Le procédé de couleur dans le style d’André Chénier et de ses successeurs roule presque en entier sur deux points. 1° Au lieu du mot vaguement abstrait, métaphysique et sentimental, employer le mot propre et pittoresque ; ainsi, par exemple, au lieu de ciel en courroux mettre ciel noir et brumeux ; au lieu de lac mélancolique mettre lac bleu ; préférer aux doigts délicats les doigts blancs et longs[1]. Il n’y a que l’abbé Delille qui ait pu dire, en croyant peindre quelque chose :

. . . . . . . . Tombez, altières colonnades,
Croulez, fiers chapiteaux, orgueilleuses arcades !

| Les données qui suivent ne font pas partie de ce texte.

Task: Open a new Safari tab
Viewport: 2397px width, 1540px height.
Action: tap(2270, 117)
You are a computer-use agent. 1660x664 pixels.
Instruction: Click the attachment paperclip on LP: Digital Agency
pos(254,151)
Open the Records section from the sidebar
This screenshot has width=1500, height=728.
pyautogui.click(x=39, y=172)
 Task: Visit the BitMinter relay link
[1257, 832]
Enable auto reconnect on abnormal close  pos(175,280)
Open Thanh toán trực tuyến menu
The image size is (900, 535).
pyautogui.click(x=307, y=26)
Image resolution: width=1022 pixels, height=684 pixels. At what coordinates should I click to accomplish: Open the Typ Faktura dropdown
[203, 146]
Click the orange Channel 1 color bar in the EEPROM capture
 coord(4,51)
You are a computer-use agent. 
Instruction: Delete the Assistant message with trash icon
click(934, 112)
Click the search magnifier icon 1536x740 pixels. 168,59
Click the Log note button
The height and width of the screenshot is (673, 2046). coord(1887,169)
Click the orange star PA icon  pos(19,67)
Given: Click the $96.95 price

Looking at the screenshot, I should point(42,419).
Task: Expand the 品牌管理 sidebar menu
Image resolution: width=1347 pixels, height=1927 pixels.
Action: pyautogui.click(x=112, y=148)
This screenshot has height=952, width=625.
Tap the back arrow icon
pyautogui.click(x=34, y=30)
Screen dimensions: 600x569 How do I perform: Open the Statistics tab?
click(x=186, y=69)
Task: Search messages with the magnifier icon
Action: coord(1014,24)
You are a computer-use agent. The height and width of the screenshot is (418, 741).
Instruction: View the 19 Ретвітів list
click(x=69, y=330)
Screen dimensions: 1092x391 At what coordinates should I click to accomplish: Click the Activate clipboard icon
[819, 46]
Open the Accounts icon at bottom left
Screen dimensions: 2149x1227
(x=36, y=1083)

Racine ne peint guère davantage quand il fait d’un monstre marin un indomptable taureau, un dragon impétueux, Parny parle du tendre feu qui brille dans les yeux d’Éléonore. 2° Tout en usant habituellement du mot propre et pittoresque, tout en

  1. Tout ceci est trop tranché et devient inexact. Lamartine a dit admirablement :

    Assis aux bords déserts des lacs mélancoliques.

    Il n’y a pas de lac bleu qui équivaille à cela. C’est ce qu’on a eu occasion d’exprimer en maint endroit des Critiques et Portraits, notamment tome II (édition de 1836), à propos de madame Desbordes-Valmore.